A maneira como os funcionários interagem entre si revela que o que Josilene disse sobre serem uma família é a mais pura verdade. Enquanto converso com Alan bem próxima à ilha para onde deveríamos levar as bandejas um amigo, em parte escondido dentro da ilha, escuta a conversa com interesse. Alan brinca que ele também quer ser entrevistado. Seu uniforme é diferente dos demais, é um avental branco, fico curiosa, mas ele logo se afasta, tímido, alegando precisar trabalhar. Antes, porém, rimos quando Alan conta que se pudesse escolher qualquer outra profissão seria advogado, para prender toda a gente ruim. Seu amigo sugere delegado, pois diz terem mais poder para prender. Alan ri e concorda, qualquer coisa que lhe imputasse tal responsabilidade abraçaria com o mais sincero prazer.

O sentimento de comunidade é tão forte nessas pessoas invisíveis, que elas se tornam visíveis para si mesmas, e é o que importa. Podem fazer a feira no final do mês. Já se acostumaram com o incômodo, não vale a pena questionar, só fazer o trabalho calado. Mas feliz.

As controvérsias presentes nesse âmbito de discussão são inúmeras, pois uma espiral do silêncio parece se formar de tanto que é disseminada a mensagem: “Isso é normal. Não há nada a fazer”. A maioria não parece achar injusta sua condição, não parece perceber o quanto a sociedade os ignora, pois, de certo modo, eles também a ignoram, vivem em seu próprio mundo. Feliz. Falso.

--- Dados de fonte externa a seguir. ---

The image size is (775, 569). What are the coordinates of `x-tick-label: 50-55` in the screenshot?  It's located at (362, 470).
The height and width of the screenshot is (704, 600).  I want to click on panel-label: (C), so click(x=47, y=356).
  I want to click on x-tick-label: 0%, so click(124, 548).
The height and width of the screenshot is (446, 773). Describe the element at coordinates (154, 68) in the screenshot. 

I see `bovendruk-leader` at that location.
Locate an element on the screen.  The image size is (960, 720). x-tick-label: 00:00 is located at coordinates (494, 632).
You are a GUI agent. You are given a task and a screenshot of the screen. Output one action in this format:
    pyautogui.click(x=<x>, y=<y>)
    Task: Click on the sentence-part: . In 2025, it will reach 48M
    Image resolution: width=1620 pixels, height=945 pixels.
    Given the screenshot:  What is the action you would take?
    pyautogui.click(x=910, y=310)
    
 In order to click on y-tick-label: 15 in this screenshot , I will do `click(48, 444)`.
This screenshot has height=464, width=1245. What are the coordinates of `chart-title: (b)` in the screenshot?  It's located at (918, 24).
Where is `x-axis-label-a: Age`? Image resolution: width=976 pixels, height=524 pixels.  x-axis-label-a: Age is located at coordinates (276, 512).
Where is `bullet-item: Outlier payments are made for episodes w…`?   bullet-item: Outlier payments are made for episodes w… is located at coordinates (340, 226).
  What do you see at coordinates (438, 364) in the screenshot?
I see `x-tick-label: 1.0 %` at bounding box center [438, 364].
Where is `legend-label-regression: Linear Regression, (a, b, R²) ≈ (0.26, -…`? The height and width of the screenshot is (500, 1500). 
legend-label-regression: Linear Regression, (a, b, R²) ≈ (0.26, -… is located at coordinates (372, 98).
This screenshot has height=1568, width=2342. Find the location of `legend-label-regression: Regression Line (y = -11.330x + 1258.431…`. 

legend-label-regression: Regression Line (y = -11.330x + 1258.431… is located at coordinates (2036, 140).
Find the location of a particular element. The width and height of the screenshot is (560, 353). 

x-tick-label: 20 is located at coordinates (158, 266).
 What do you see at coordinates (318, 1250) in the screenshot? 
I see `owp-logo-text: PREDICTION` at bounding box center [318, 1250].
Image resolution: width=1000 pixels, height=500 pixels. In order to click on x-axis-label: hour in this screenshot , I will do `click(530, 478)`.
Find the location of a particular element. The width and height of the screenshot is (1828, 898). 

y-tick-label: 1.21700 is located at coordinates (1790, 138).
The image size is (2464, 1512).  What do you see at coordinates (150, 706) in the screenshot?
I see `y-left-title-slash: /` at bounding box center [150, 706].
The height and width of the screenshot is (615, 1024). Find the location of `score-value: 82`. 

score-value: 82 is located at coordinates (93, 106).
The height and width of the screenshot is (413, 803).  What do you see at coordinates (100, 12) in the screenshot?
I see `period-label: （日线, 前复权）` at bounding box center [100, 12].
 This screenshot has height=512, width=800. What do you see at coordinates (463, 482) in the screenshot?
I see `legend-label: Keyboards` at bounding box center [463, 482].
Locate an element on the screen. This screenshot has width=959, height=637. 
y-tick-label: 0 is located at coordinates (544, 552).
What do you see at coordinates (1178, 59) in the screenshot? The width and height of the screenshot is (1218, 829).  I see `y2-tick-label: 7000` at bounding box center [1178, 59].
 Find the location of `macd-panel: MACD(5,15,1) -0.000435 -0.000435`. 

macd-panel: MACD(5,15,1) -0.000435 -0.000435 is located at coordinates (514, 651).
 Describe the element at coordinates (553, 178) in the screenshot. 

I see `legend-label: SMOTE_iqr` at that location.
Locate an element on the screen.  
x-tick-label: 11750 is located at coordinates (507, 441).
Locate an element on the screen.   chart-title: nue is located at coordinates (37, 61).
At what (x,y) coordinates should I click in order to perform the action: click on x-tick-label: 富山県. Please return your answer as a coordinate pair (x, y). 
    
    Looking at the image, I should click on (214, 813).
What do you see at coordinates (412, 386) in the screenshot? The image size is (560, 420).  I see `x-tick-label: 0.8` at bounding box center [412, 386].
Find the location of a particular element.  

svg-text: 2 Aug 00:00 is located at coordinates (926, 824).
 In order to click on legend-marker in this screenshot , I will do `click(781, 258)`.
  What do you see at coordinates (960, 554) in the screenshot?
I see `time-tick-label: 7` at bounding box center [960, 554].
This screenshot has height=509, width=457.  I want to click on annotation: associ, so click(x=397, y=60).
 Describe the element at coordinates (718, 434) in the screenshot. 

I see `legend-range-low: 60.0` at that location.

Percebe-se que eles realizam seu trabalho com motivação, mas, se tivessem oportunidade de mudar, mudariam. Então temos potenciais advogados, psicólogos, jornalistas, tudo, que foram forçados a abrir mão desses sonhos pois seu trabalho precisa ser realizado por alguém. A sociedade precisa de suas bases, precisa de prédios construídos, cidades limpas. Precisa dos alicerces.

No final do dia, eles estão contentes consigo mesmos, pois estão fazendo o necessário para manterem seu padrão de vida, e trabalhar, no Brasil, é motivo de orgulho. Não há nada mais digno do que pronunciar: “Sou trabalhador”. E se vão reconhecer é irrelevante, pois cada invisível se reconhece em si mesmo e no próximo. Há glória, afinal.

Os alicerces são brasileiros como todos os outros, sempre rindo, procurando um motivo para ser feliz. Trabalhar acaba sendo esse motivo. E não há melhor estímulo do que saber que se está beneficiando com seu esforço toda a nação.